◆ **Work instructions**
Begin at the line that holds "Task: Click the" and copy each line exactly until the data below ends, including that last line but no pictures.

Start of Dataset entries

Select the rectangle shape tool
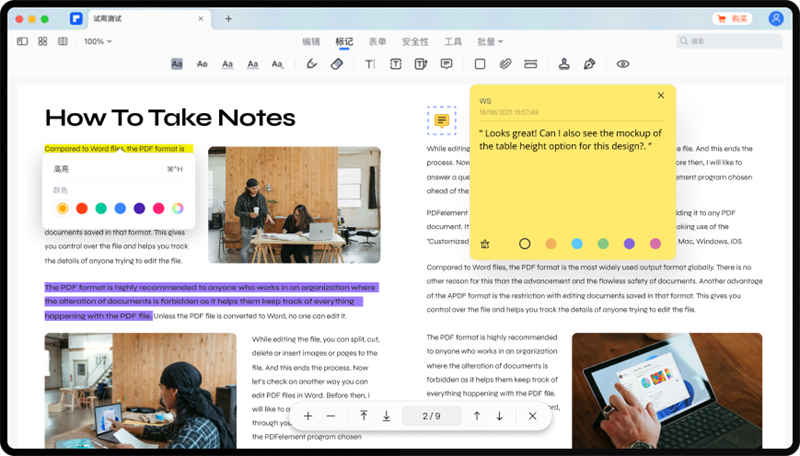 [480, 64]
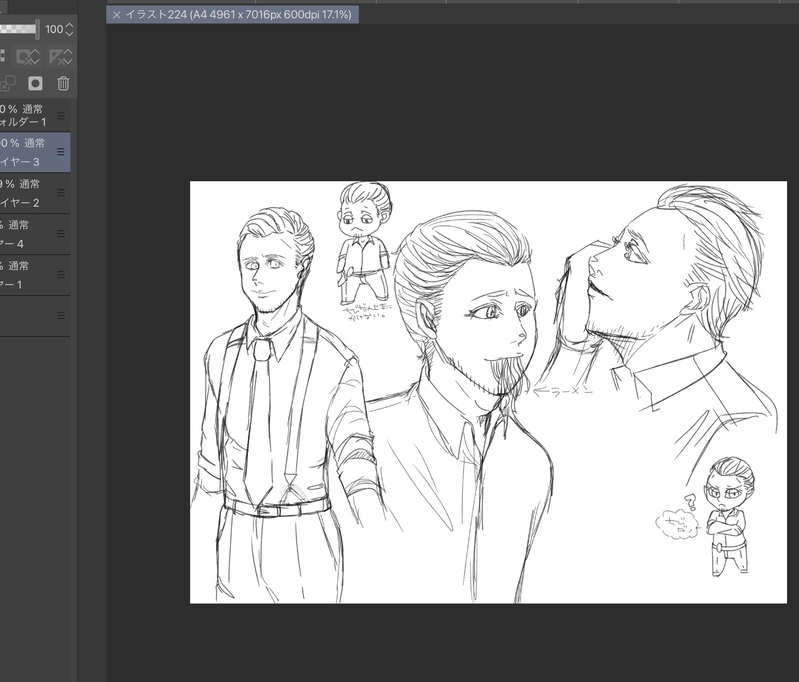The width and height of the screenshot is (799, 682).
Task: Click grip handle on レイヤー2 row
Action: pos(61,193)
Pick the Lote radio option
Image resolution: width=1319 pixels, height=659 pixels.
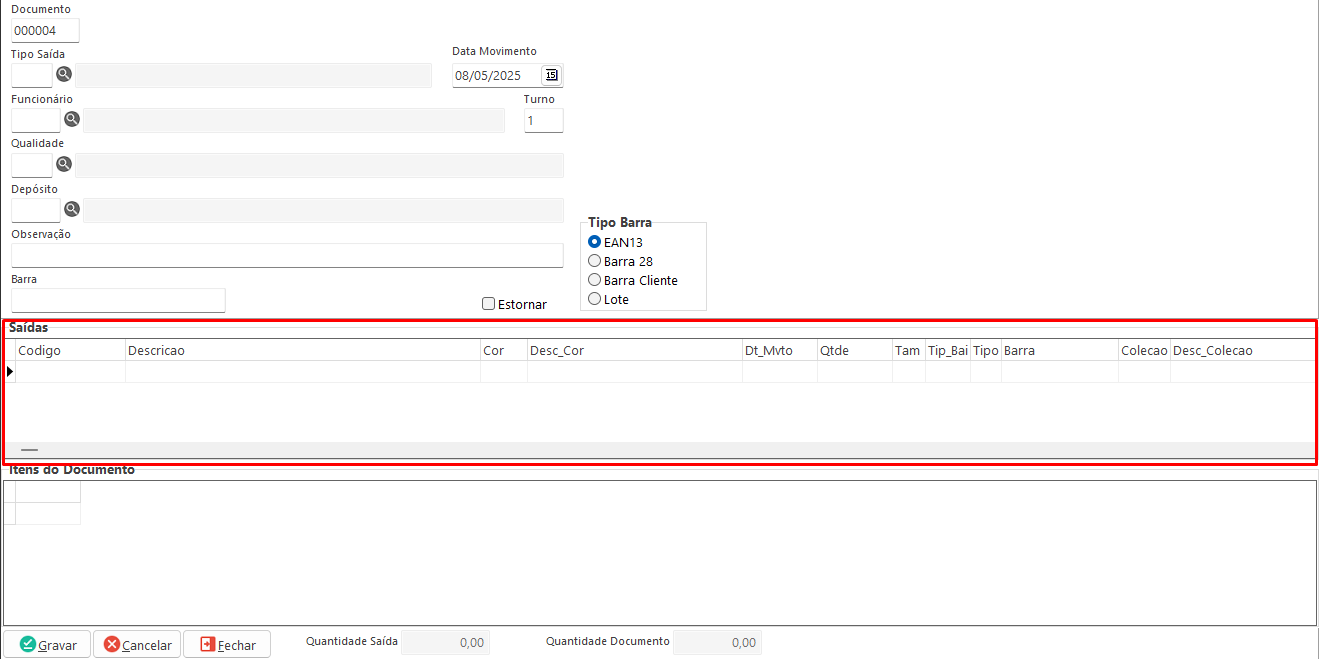(595, 299)
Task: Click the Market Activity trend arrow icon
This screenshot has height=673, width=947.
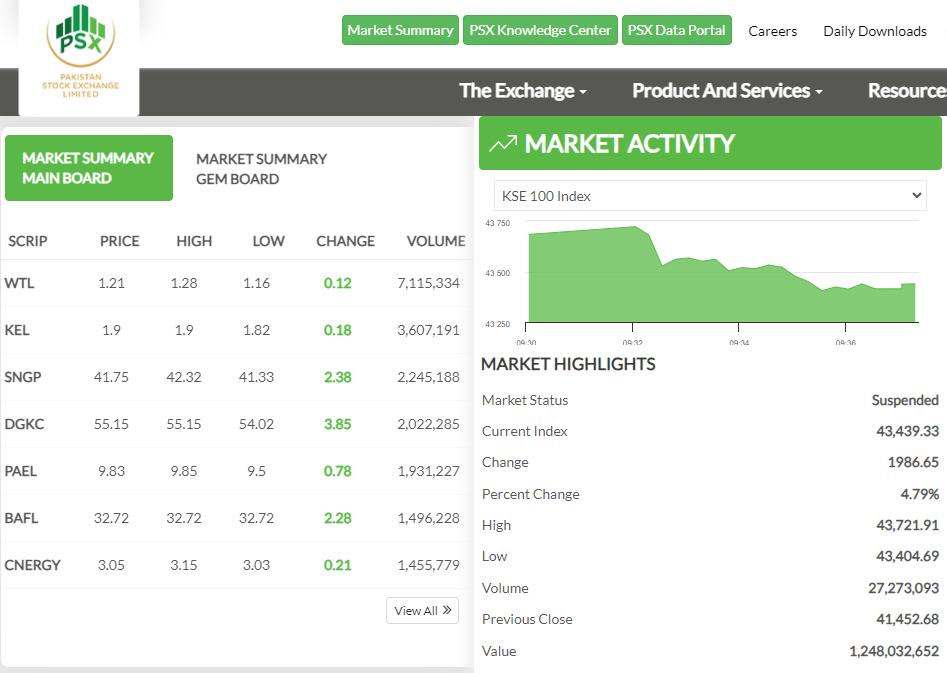Action: [x=503, y=144]
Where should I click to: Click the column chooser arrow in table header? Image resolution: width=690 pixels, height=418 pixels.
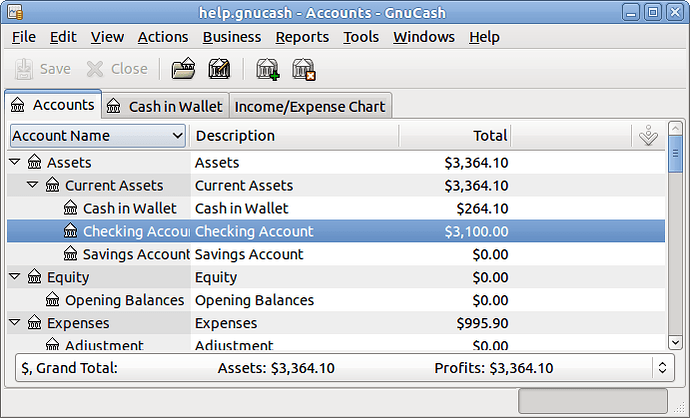point(647,136)
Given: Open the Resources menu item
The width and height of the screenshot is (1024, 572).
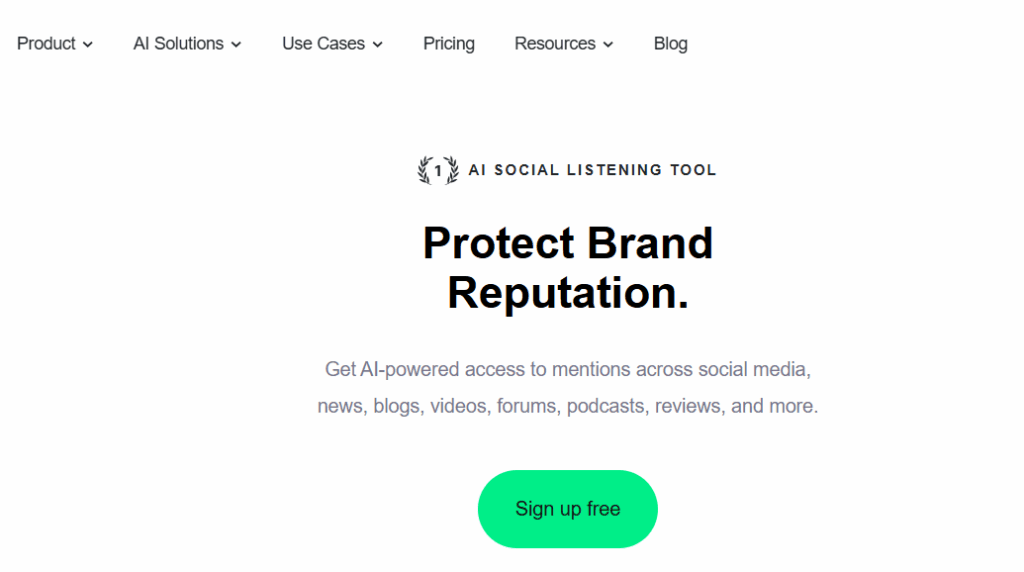Looking at the screenshot, I should click(x=564, y=44).
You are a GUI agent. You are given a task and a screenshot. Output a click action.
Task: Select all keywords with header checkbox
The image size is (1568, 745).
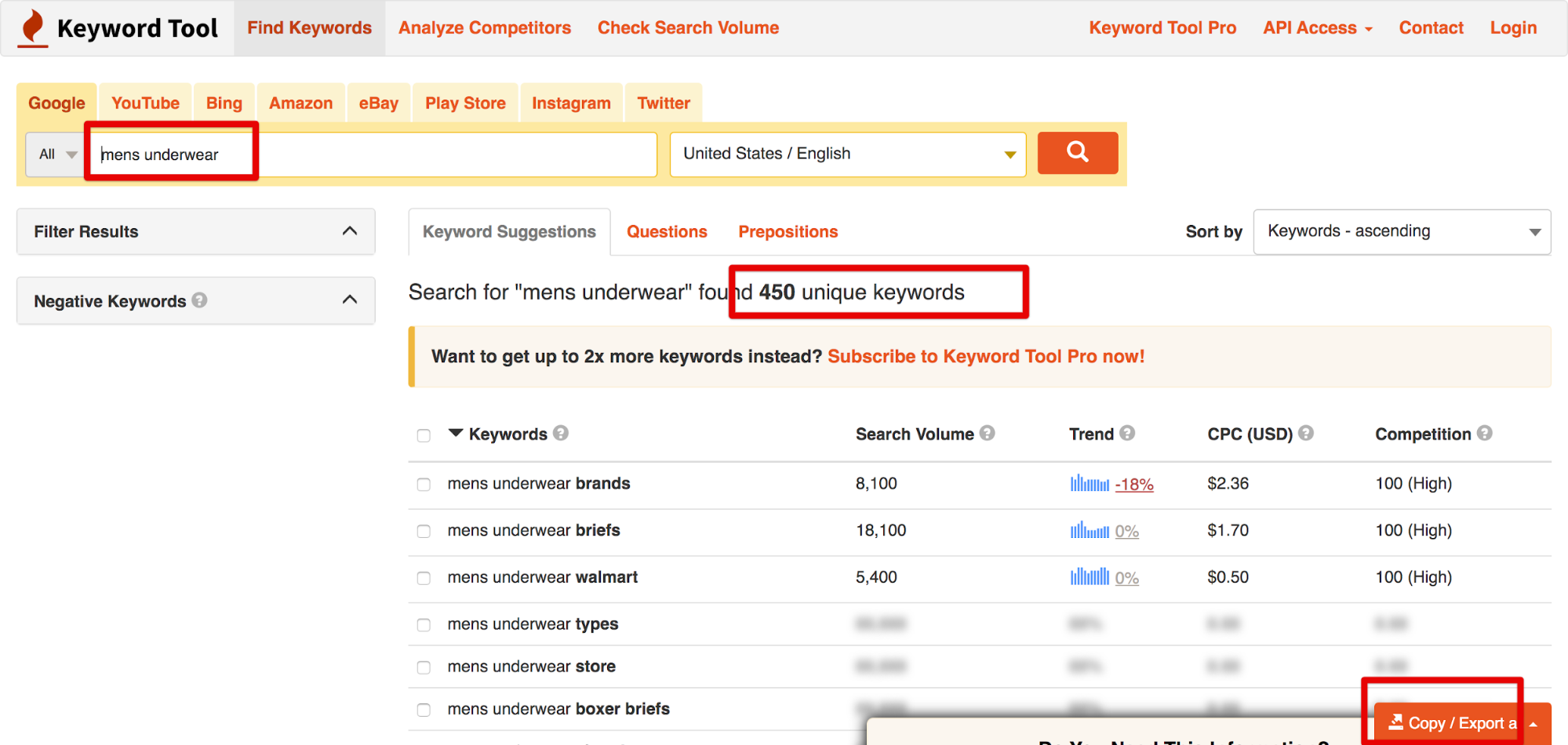coord(424,435)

End of Dataset entries

◆ **Task answer**
Task: Click the Market Activity trend arrow icon
This screenshot has height=673, width=947.
Action: [x=503, y=144]
Where should I click to: Click the column chooser arrow in table header? Image resolution: width=690 pixels, height=418 pixels.
point(647,136)
Given: Open the Resources menu item
The width and height of the screenshot is (1024, 572).
Looking at the screenshot, I should click(x=564, y=44).
You are a GUI agent. You are given a task and a screenshot. Output a click action.
Task: Select all keywords with header checkbox
The image size is (1568, 745).
coord(424,435)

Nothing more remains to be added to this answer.